Colin, en vrai génie des maths, décide de modéliser ses ruptures. Il collecte des données sur ses dix-neuf Katherine et tente de trouver une équation qui expliquerait pourquoi elles le quittent toutes. Cette quête devient le fil conducteur du roman, avec des graphiques et des calculs farfelus.

Mais le théorème est surtout un prétexte pour que Colin prenne du recul sur sa vie. En cherchant une formule universelle, il découvre que l’amour ne se réduit pas à des équations. Une leçon touchante, servie avec l’ironie propre à l’auteur.

Une lecture pour qui ?

Pour les fans de John Green, les amateurs de romans d’apprentissage et ceux qui aiment les histoires d’amitié et de maths.

Ce roman s’adresse à un large public : les adolescents et jeunes adultes y trouveront des personnages auxquels s’identifier, tandis que les lecteurs plus âgés apprécieront les clins d’œil à la culture pop et les réflexions sur la vie. Les amateurs de mathématiques seront ravis, mais pas indispensables pour apprécier l’histoire.

Si vous avez aimé Nos étoiles contraires, vous retrouverez ici la plume de John Green, mais dans un registre plus léger. C’est un excellent choix pour une lecture d’été, drôle et émouvante à la fois.

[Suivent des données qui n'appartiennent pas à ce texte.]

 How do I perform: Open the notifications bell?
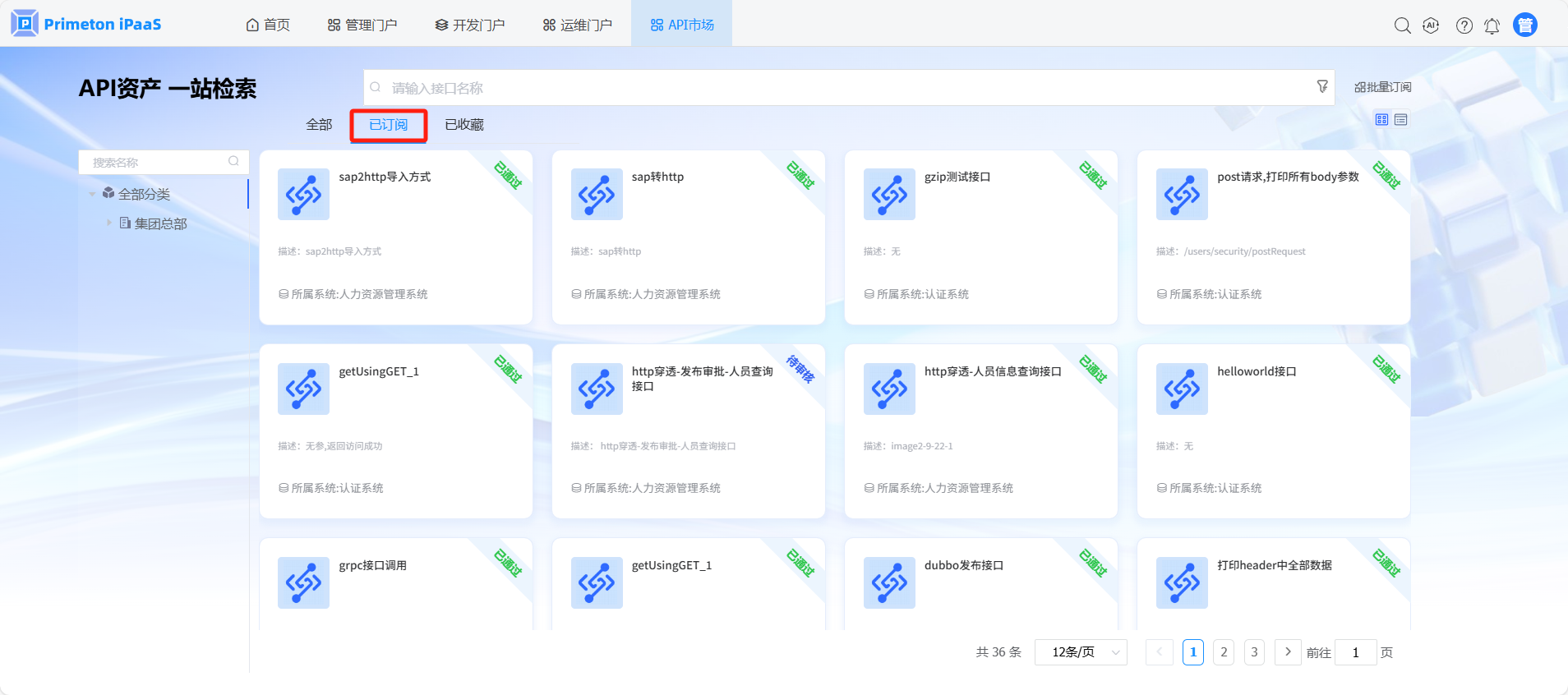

Référence du livre, publié chez Nathan en 2012, voir la notice de la Bibliothèque nationale de France.

Un road-trip initiatique

Au-delà de la romance, Le Théorème des Katherine est un roman sur l’amitié. Colin et Hassan forment un duo improbable, mais leur complicité est le cœur du livre. Leurs conversations, leurs disputes et leurs moments de silence racontent une histoire d’amour fraternel qui fait du bien.

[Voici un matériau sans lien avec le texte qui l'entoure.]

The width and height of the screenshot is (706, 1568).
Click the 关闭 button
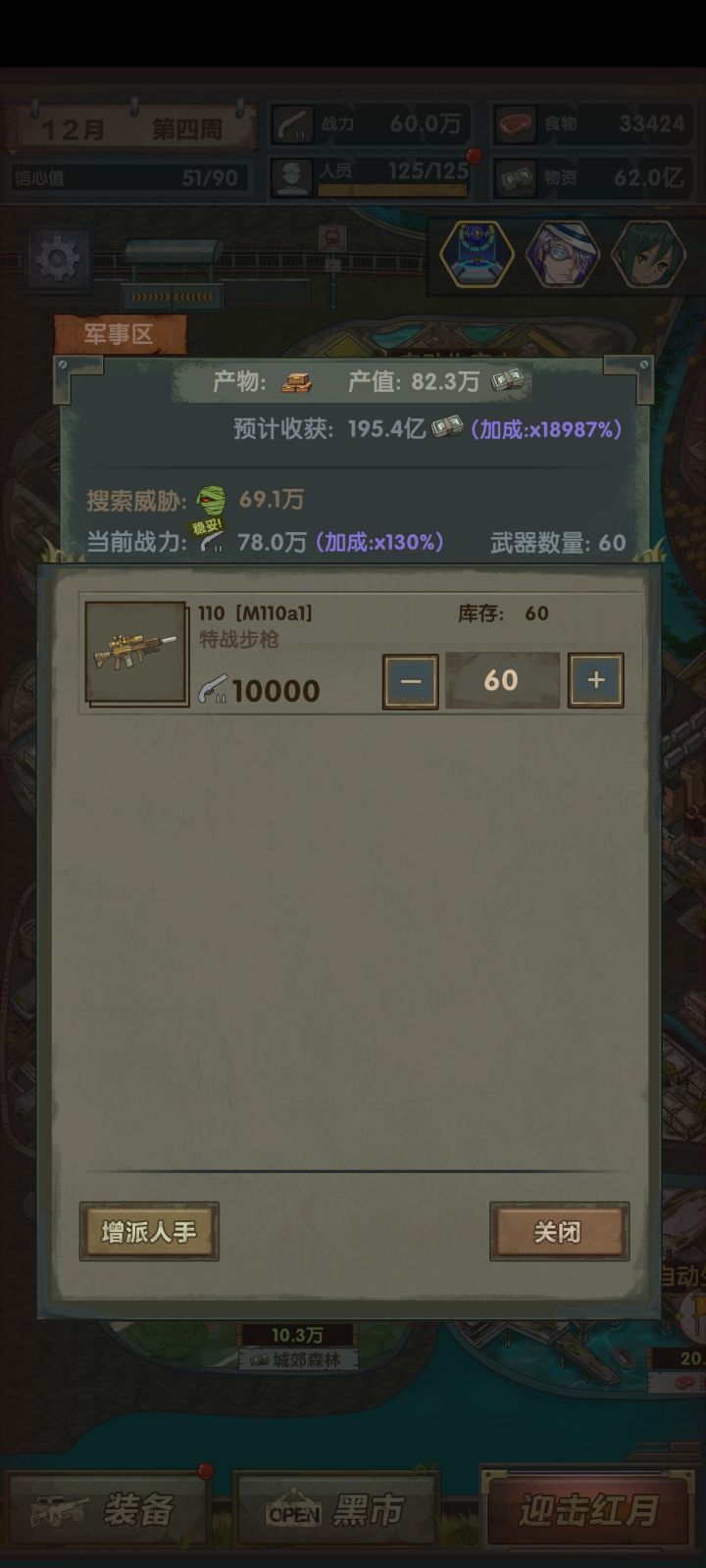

Le road-trip les amène à sortir de leur zone de confort, à rencontrer des gens différents et à se confronter à la réalité. C’est ce voyage qui permet à Colin de grandir et de comprendre que son identité ne se résume pas à ses conquêtes amoureuses. Une belle leçon, sans jamais être moralisatrice.

Questions fréquentes

Faut-il avoir lu Nos étoiles contraires pour apprécier ce livre ?

Non, chaque roman de John Green est indépendant. Vous pouvez lire Le Théorème des Katherine sans connaître ses autres œuvres, même si les fans y retrouveront son style reconnaissable.

Est-ce que le livre est vraiment drôle ?

Oui, l’humour est omniprésent, surtout dans les dialogues entre Colin et Hassan. Les situations absurdes et les références culturelles font sourire, même si le ton devient plus mélancolique par moments.

Le théorème mathématique est-il crédible ?

Pas vraiment, et c’est assumé. John Green s’amuse avec les maths, mais le but n’est pas la rigueur scientifique. C’est un prétexte narratif pour explorer les émotions du héros.